**Work to do**: Report each line of the entries below that contains the string "Given", copying every such line in full.

**Supplied data**:

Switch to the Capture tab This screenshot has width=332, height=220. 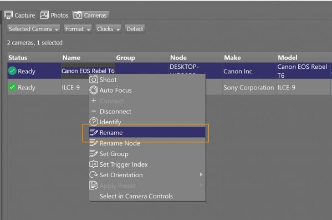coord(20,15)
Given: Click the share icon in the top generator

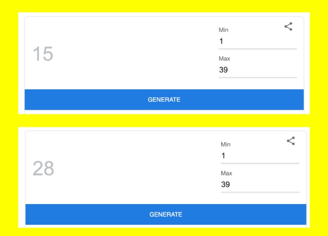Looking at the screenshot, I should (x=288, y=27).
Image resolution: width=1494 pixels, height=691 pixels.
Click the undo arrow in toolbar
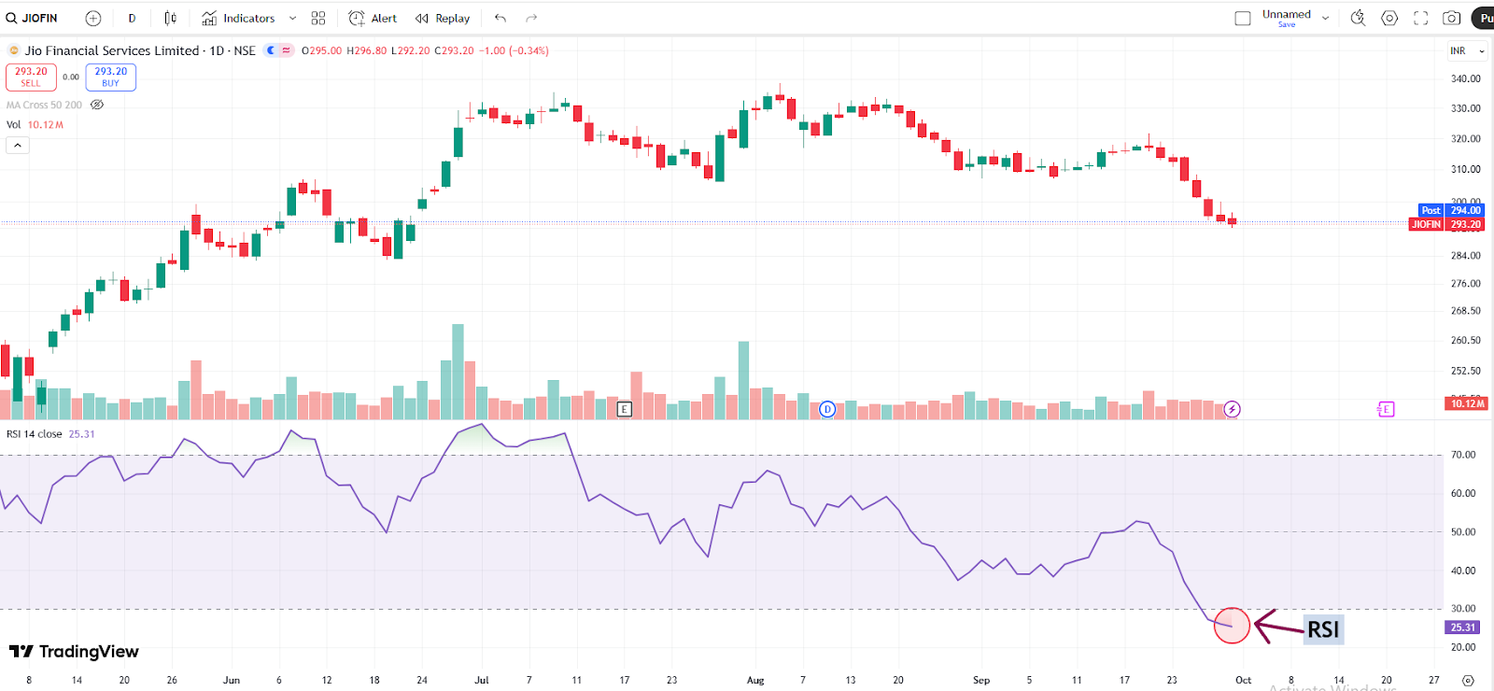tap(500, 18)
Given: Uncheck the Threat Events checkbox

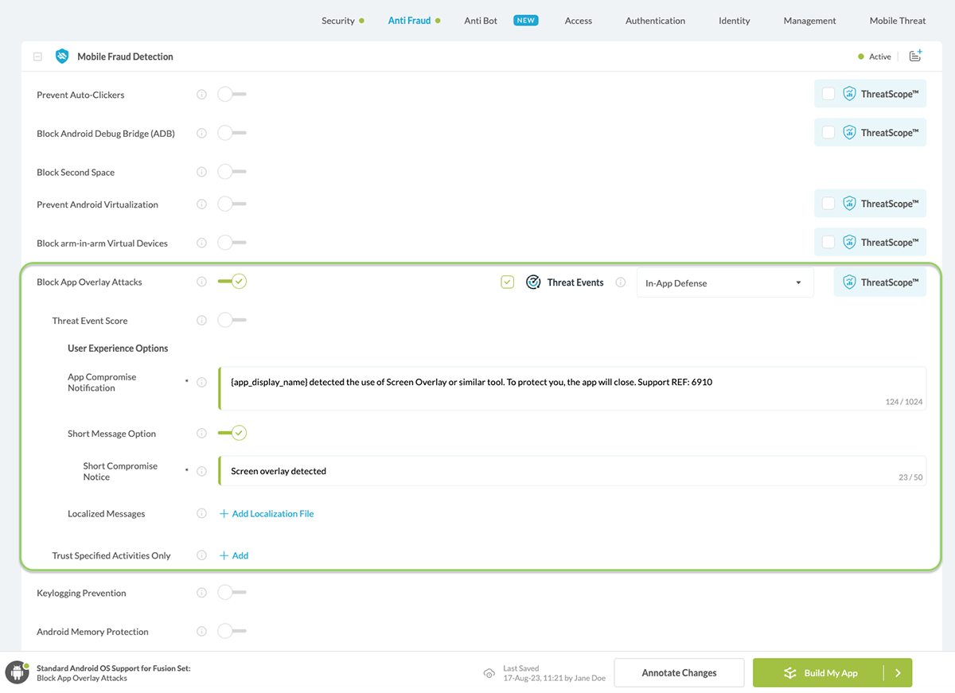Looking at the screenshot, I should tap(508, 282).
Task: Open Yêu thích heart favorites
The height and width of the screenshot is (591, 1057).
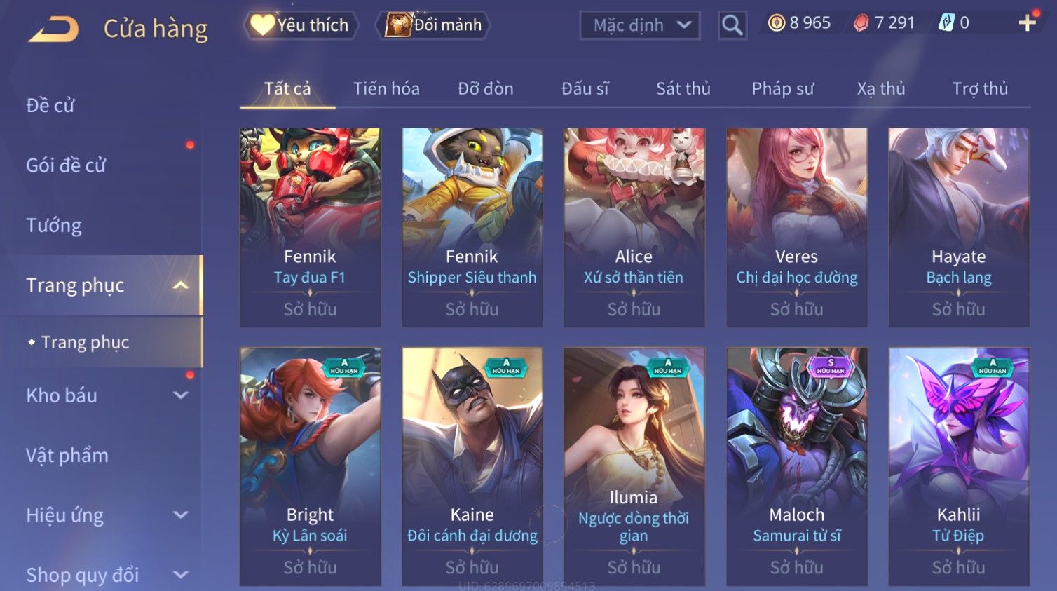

**Solution to the exercise**:
Given: Click the share icon in the top generator
Given: Uncheck the Threat Events checkbox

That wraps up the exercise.